The sum of the series
`(x-1)/(x+1)+1/2(x^(2)-1)/(x+1)^(2)+1/3(x^(3)-1)/(x+1)^(3)`+…is equal to

To find the sum of the series \[ S = \frac{x-1}{x+1} + \frac{1}{2} \cdot \frac{x^2-1}{(x+1)^2} + \frac{1}{3} \cdot \frac{x^3-1}{(x+1)^3} + \ldots \] we can break down the series step by step. ### Step 1: Rewrite Each Term Each term in the series can be rewritten.
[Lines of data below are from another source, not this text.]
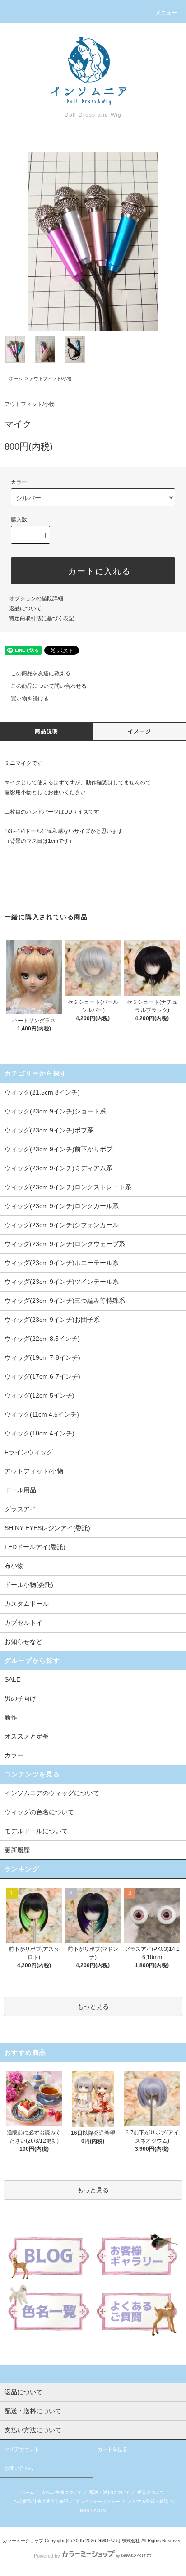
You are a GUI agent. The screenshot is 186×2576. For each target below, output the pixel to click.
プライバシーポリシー (98, 2501)
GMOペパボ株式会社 (119, 2540)
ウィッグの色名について (39, 1812)
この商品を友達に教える (40, 673)
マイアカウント (22, 2449)
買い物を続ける (30, 698)
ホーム (16, 378)
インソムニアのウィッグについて (52, 1793)
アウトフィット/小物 (50, 378)
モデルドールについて (36, 1831)
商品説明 (47, 731)
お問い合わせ (19, 2468)
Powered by (47, 2555)
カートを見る (112, 2449)
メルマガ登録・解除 (148, 2501)
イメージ (140, 731)
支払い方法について (62, 2492)
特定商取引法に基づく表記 (41, 618)
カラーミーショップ (23, 2540)
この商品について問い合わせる (49, 686)
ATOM (99, 2510)
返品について (25, 608)
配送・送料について (109, 2492)
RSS (84, 2510)
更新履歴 (17, 1850)
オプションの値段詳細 (36, 598)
The first term is: \[ \frac{x-1}{x+1} = \frac{x}{x+1} - \frac{1}{x+1} \] Similarly, the second term can be rewritten as: \[ \frac{1}{2} \cdot \frac{x^2-1}{(x+1)^2} = \frac{x^2}{2(x+1)^2} - \frac{1}{2(x+1)^2} \] And the third term is: \[ \frac{1}{3} \cdot \frac{x^3-1}{(x+1)^3} = \frac{x^3}{3(x+1)^3} - \frac{1}{3(x+1)^3} \] So, we can express the series as: \[ S = \left( \frac{x}{x+1} + \frac{x^2}{2(x+1)^2} + \frac{x^3}{3(x+1)^3} + \ldots \right) - \left( \frac{1}{x+1} + \frac{1}{2(x+1)^2} + \frac{1}{3(x+1)^3} + \ldots \right) \] ### Step 2: Identify the Two Series Let’s denote the two parts of the series: 1. **Positive Part**: \[ S_1 = \frac{x}{x+1} + \frac{x^2}{2(x+1)^2} + \frac{x^3}{3(x+1)^3} + \ldots \] 2. **Negative Part**: \[ S_2 = \frac{1}{x+1} + \frac{1}{2(x+1)^2} + \frac{1}{3(x+1)^3} + \ldots \] ### Step 3: Recognize the Series as Logarithmic Forms The positive part \( S_1 \) can be recognized as a series that resembles the Taylor series expansion for \(-\log(1-x)\): \[ S_1 = -\log\left(1 - \frac{x}{x+1}\right) = -\log\left(\frac{1}{x+1}\right) = \log(x+1) \] The negative part \( S_2 \) can be expressed similarly: \[ S_2 = -\log\left(1 - \frac{1}{x+1}\right) = -\log\left(\frac{x}{x+1}\right) = \log(x+1) - \log(x) \] ### Step 4: Combine the Results Now, substituting back into the expression for \( S \): \[ S = S_1 - S_2 = \log(x+1) - \left(\log(x+1) - \log(x)\right) \] This simplifies to: \[ S = \log(x) \] ### Final Answer Thus, the sum of the series is: \[ \boxed{\log(x)} \]